Oregon Sustainability Center faces critical City Council vote

Approval must be followed by funding from the 2012 Oregon Legislature

The Oregon Sustainability Center faces a critical decision next Wednesday - a vote by the City Council to proceed with the groundbreaking but controversial project.

The OSC is intended to be a cutting-edge Living Building near Portland State University owned by the city and the Oregon University System. A step beyond even LEEDS certification, it is designed to generate as much power and harvest as much water as it uses.

The project is strongly supported by Mayor Sam Adams, who says, 'If we want to be at the cutting edge of clean technology and advanced manufacturing, as the city's economic development strategy demands, our public and private sectors must come together and build projects like the Oregon Sustainability Center. We cannot maintain our leadership in this vital, growing sector by wringing hands and watching other cities take big risks and reap bigger rewards. Portland has an advantage over other cities because we already have an economy built around clean tech products and services, but the competition is getting tough.'

The project faces several challenges, however. It is currently estimated at $61.7 million, which is 15 to 20 percent higher than comparable institutional buildings like the Port of Portland's new headquarters at the Portland Airport. Partly because of the higher cost, the 2011 Oregon Legislature balked at authorizing bonds for the project until the city and OUS showed it will be fully leased - including private sector tenants willing to pay the higher cost.

In a statement announcing the vote, the Mayors Office says the project partners will meet with a legislative subcommittee to respond the concerns on Sept. 22, the day after the scheduled council action. Funding would then be requested from the 2012 Oregon Legislature.

The statement promises the 90 percent of available office space will have lease commitments prior to construction, with the intent that 100 percent of the office and retail space will be leased upon project completion. Umpqua Bank has agreed to open a branch in the building, which will be located at Southwest Fourth Avenue and Montgomery Street.

The scheduled vote will authorizing the city to a commitment to own a share of the Oregon Sustainability Center and have the Portland Development Commission fund 50 percent of architecture and engineering work. As part of the commitment, the Oregon University System would fund the other 50 percent.

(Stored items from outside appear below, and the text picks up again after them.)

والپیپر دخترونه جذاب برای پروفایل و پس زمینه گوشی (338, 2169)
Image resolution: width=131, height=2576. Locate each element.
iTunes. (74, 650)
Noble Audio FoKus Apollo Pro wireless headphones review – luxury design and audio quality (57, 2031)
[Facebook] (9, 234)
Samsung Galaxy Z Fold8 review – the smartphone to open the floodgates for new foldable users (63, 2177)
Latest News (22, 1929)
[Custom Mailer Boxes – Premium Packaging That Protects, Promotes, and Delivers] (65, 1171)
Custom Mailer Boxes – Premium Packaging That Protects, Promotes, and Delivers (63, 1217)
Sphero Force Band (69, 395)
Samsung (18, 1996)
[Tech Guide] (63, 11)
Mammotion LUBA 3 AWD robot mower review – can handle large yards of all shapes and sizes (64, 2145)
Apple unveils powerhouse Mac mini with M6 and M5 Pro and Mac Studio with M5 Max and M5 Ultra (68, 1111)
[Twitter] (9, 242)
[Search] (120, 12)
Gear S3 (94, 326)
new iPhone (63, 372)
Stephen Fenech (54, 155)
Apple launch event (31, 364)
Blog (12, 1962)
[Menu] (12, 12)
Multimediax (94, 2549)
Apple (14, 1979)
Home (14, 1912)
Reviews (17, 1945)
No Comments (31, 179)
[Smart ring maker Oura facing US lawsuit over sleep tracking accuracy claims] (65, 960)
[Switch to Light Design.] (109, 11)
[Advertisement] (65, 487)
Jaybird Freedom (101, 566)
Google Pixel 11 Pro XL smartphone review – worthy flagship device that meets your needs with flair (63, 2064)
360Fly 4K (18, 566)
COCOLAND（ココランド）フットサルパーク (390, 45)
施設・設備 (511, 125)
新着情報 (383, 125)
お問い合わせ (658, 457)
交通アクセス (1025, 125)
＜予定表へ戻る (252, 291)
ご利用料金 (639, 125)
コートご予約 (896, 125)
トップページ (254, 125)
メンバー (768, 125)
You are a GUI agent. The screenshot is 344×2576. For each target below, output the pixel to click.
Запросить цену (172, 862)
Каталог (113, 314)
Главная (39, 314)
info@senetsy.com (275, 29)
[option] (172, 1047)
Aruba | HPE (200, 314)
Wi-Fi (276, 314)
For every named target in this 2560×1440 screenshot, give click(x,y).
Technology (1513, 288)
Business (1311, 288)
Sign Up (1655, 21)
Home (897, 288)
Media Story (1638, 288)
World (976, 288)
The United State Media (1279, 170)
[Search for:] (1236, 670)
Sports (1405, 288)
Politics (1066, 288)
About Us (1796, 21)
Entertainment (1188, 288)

Other recent developments include the completion of schematic design in early May, the closure of a $3 million project budget gap through fundraising and value engineering, and the selection of Sanyo/Inspec as the solar provider.

The Oregon Sustainability Center project is led by the Oregon University System, Portland Development Commission, the City of Portland Bureau of Planning and Sustainability and an assortment of for-profit and non-for-profit partners in the sustainability and social equity sectors.